Fragment źródłowy -
---------------

Jak będzie wyglądał Bliski Wschód bez liderów Hamasu i Hezbollahu (WIDEO)

Nie brak nadziei, że śmierć przywódcy Hamasu Jahji Sinwara może zmienić bieg wojny. Wiele zależy teraz od działań Izraela.

Publikacja: 18.10.2024 14:28

Jak będzie wyglądał Bliski Wschód bez liderów Hamasu i Hezbollahu (WIDEO)

Foto: AFP

Na wieść o jego śmierci w Izraelu zapanowała radość, jakiej dawno nie było. To Jahja Sinwar był architektem zbrodniczej napaści na Izrael 7 października ubiegłego roku. Był dla Izraela tym, kim bin Laden dla USA. Na ulicach izraelskich miasta pojawili się świętujący obywatele liczący na to, że jego śmierć otworzy drogę do porozumienia w sprawie uwolnienia izraelskich zakładników przetrzymywanych jeszcze przez Hamas.

---------------

Zadania -
**A.** Kogo artykuł o Bliskim Wschodzie bez liderów Hamasu i Hezbollahu nazywa architektem napaści na Izrael z 7 października?
**B.** Proszę podać dalszy ciąg artykułu o Bliskim Wschodzie bez liderów Hamasu i Hezbollahu, poczynając od zdania następującego po ostatnim zamieszczonym.

---------------

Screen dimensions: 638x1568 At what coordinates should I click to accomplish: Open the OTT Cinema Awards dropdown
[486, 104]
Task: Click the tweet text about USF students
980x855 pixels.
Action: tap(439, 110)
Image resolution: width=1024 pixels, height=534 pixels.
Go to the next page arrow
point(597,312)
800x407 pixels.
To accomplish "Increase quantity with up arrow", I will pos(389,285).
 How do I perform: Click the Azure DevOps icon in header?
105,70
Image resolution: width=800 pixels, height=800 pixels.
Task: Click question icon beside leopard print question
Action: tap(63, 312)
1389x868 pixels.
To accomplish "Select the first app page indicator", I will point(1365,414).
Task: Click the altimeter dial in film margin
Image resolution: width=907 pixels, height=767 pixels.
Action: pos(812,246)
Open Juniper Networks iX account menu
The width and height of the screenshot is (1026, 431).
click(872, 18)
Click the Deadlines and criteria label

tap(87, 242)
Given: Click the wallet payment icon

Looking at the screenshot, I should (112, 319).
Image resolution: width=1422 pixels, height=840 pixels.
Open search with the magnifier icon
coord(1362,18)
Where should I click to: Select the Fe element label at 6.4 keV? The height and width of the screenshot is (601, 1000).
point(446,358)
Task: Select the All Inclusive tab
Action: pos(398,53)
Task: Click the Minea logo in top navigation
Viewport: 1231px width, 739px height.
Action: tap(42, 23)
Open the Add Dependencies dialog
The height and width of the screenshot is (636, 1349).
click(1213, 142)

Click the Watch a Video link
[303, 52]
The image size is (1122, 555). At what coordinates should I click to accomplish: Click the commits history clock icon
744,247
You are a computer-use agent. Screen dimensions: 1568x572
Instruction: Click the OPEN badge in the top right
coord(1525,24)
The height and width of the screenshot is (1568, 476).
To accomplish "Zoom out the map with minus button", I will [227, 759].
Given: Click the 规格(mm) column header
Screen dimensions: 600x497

---------------

Odpowiedzi do zadań -
**A.** Jahję Sinwara, przywódcę Hamasu.

**B.**
– Jest to początek końca wojny – oświadczył premier Netanjahu. Na piątkowe popołudnie zwołał posiedzenie rządu oraz szefów służb specjalnych w bazie wojskowej Kirya, aby przedyskutować dalsze działania w celu uwolnienia zakładników. Równocześnie w rejonach graniczących z Libanem zawyły syreny alarmowe z powodu ataku rakietowego Hezbollahu. To dowód, że śmierć przywódcy Hamasu w Gazie nie ma bezpośredniego przełożenia na drugą wojnę, którą Izrael prowadzi na północy.

Przypadkowa śmierć przywódcy Hamasu

Jak twierdzi „New York Times”, Sinwar zginął w pewien sposób przypadkowo. Izraelski odział napotkał na południu Strefy Gazy na grupę bojowników Hamasu i wywiązała się walka. Pocisk czołgowy zniszczył budynek, w którym bronili się bojownicy. Pod gruzami znaleziono jedno z ciał, którego fizjonomia przypominała wizerunek Sinwara.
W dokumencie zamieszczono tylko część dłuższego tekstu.